Frechet Music Distance: A Metric For Generative Symbolic Music Evaluation
Jan Retkowski, Jakub Stępniak, Mateusz Modrzejewski
TL;DR
The paper tackles the absence of a domain-specific, objective metric for evaluating symbolic music generation. It introduces Frechet Music Distance (FMD), a distributional distance between embeddings of reference and generated symbolic music, built on Frechet-distance concepts and leveraging advanced symbolic-music encoders. The authors validate FMD across diverse datasets (e.g., MAESTRO, MidiCaps) and generative models (MMT, FolkRNN, GPT-2), and provide a Python toolkit to compute FMD variants for different modalities (MIDI and ABC).
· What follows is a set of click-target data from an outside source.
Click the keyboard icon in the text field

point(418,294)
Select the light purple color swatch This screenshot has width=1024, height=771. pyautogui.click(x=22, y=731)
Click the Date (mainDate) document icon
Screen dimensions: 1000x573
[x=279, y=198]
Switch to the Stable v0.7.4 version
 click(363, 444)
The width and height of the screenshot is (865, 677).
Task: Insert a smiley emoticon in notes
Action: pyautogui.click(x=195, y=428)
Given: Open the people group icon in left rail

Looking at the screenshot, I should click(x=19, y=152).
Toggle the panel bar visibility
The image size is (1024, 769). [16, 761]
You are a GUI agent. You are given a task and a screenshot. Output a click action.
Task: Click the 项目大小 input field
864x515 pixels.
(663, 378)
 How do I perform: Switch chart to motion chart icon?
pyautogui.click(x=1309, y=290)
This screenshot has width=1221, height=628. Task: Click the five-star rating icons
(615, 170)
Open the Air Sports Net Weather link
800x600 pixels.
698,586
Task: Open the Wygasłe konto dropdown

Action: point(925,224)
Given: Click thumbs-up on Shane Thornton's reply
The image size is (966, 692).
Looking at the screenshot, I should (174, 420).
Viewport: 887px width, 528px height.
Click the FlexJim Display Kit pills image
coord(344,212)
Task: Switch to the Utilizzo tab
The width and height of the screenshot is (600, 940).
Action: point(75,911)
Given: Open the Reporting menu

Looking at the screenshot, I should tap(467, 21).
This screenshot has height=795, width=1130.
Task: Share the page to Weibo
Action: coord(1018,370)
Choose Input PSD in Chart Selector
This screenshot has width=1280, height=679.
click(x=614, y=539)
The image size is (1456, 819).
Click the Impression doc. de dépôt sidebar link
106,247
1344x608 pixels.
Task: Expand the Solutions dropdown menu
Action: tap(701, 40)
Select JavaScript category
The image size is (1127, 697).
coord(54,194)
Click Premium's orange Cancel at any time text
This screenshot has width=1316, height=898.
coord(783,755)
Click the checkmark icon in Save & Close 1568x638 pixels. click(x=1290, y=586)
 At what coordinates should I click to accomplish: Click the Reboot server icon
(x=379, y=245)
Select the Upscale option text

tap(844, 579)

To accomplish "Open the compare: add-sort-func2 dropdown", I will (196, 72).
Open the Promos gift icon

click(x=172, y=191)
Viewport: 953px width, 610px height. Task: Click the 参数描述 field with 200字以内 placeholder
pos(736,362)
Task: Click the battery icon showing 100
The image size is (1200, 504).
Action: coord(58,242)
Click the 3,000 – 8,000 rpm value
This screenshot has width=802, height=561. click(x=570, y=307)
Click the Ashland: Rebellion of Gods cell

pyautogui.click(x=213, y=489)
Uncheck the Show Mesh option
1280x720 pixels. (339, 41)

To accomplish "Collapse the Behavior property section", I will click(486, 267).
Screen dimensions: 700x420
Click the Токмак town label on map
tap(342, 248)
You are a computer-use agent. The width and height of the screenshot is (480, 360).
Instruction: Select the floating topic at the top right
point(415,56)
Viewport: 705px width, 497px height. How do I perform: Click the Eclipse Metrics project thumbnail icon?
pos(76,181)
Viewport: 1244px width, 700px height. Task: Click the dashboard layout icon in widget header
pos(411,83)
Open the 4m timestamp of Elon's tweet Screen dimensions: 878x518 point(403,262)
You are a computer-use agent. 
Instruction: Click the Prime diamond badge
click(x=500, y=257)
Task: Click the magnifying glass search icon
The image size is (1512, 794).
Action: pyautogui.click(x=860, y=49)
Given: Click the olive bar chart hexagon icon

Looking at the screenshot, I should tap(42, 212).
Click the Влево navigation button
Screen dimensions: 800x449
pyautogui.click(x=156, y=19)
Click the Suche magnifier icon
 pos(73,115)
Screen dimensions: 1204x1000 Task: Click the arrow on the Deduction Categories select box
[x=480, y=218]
They also explore robustness aspects, including outlier detection and estimation methods, and discuss limitations such as embedding biases and preprocessing sensitivity, outlining future directions to solidify FMD as a reproducible standard for symbolic-music evaluation.
Abstract
In this paper we introduce the Frechet Music Distance (FMD), a novel evaluation metric for generative symbolic music models, inspired by the Frechet Inception Distance (FID) in computer vision and Frechet Audio Distance (FAD) in generative audio. FMD calculates the distance between distributions of reference and generated symbolic music embeddings, capturing abstract musical features. We validate FMD across several datasets and models. Results indicate that FMD effectively differentiates model quality, providing a domain-specific metric for evaluating symbolic music generation, and establishing a reproducible standard for future research in symbolic music modeling.